And to say that that is a very unwise and unbiblical ministry model. But I think it's the model that a lot of people buy into. And it can be really hard to know how to balance both ministry to the church at large and ministry in the home. But it can also be really tempting to focus primarily on ministry in the church at large because sometimes those relationships can feel a little less stressful than the relationships at home. Because while pastoral ministry is very, very hard, we all see one another sin most at home. So the good news for this question of how to balance ministry and family discipleship, Scripture does provide some guidance here and some pretty clear guidance.
In Paul's letter to Timothy, in his first letter to Timothy, in 1 Timothy chapter 3 verses 1-7, Paul is outlining the qualifications for an elder. And so an elder is simply a pastor. So that's what he's talking through here. And so I'm going to read that passage for us. 1 Timothy 3 verses 1-7, paul writes "this saying is trustworthy. If anyone aspires to the office of overseer, he desires a noble task. Therefore, an overseer must be above reproach, the husband of one wife, sober minded, self-controlled, respectable, hospitable, able to teach, not a drunkard, not violent, but gentle, not quarrelsome, not a lover of money. He must manage his own household well with all dignity, keeping his children submissive. For if someone does not know how to manage his own household, how will he care for God's church? He must not be a recent convert or he may become puffed up with conceit and fall into the condemnation of the devil. Moreover, he must be well thought of by outsiders so that he may not fall into disgrace, into a snare of the devil." And so as we read this passage and see these qualifications for overseers who are elders or pastors, we see a whole long list of things.
And now first of all, for those who are listening who are not an elder or pastor at your church, this is something that we should consider seriously when considering what type of church are we going to root ourselves and our family in? Because I know when I was a young adult and I was first looking for a church when I moved out on my own to a different state, I didn't know what to look for in a church. I remember one of the churches I went to that the way elders were chosen is a man could just nominate himself as an elder. And then the congregation voted on it the next day. And then when I read this passage in 1 Timothy one time, I was like, oh my goodness, this was such an unhealthy model for choosing elders because this is a whole long list of qualifications for someone who is in the position of elder, who's in pastoral ministry.
And verse four and five specifically speak to the situation we're talking about here, that a qualification for an overseer, for an elder, for a pastor is he must manage his own household well with all dignity, keeping his children submissive. For if someone does not know how to manage his own household well, how will he care for the church? Sorry, how will he care for God's church? And so we need to think about this. What is the order that's given the family managing and discipling and running the family comes first and doing that well is proof that then someone is equipped to do that well in the family of God. So that means that our ministry at home is our primary ministry.
I know that in certain denominations or certain church planting groups before someone is allowed to plant a church, they go through a long interview process. But then the wife also goes through a long interview process as well, so that those who are determining whether this church plant can become part of the network or not, are seeing does this man actually shepherd his family as he's called to? Because if he does not shepherd his family, then he can be shepherding the family of God. So now, how does this look like in everyday situations? That's where it becomes a little trickier because obviously there are certain hours that your husband is going to have to be at work in pastoral ministry. He can't be at home every hour of the day similar to someone that has a nine to five job. They can't be at home every hour of the day, but it does look like the family is going to take priority.
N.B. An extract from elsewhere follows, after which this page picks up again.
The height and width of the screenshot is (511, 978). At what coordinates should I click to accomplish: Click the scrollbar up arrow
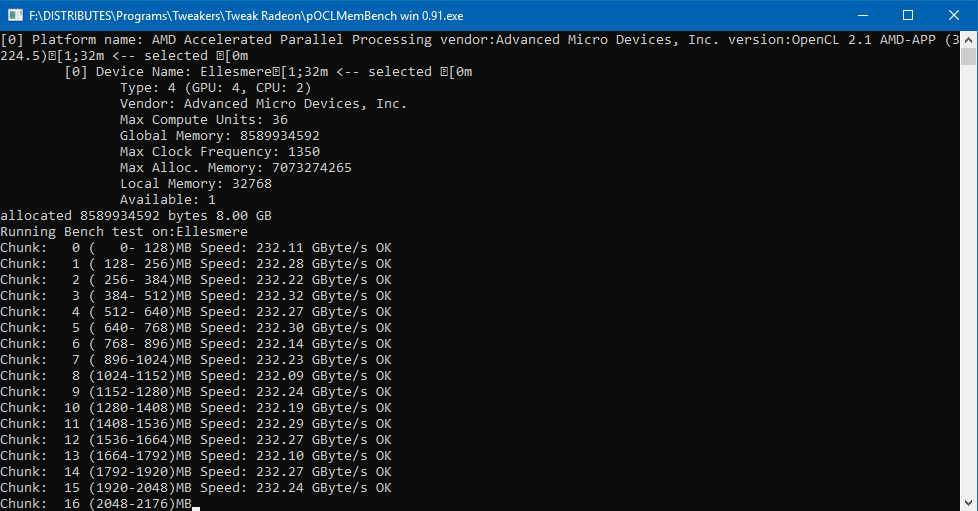[969, 39]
If there's an after hour call from someone and there's a situation going on at home, this might be a situation where your husband has to push this off to someone else in the church. Now, the biblical model for church leadership is a plurality of elders, and this spreads the burden of shepherding the family of God over multiple people so that way the pastors at a church, the elders at a church, can actually focus on discipling their family well without letting family discipleship be hindered by the responsibility of shepherding the family of God.
I saw this recently in my own church. Now, I have gotten Facebook messages before from people saying that when I talk about my church on this podcast that it just sounds like I go to the perfect church. I do not go to the perfect church. There is no such thing as the perfect church because the church is full of humans who are following Jesus, which means that we are sinners who have been reconciled in our relationship to God, but we're still wrestling with our flesh. So please don't get the thought that I go to a perfect church. I go to a wonderful church. I love my church. I'm so grateful that the Lord has allowed me to become part of this body, but it's not a perfect church, so please don't hear me say that.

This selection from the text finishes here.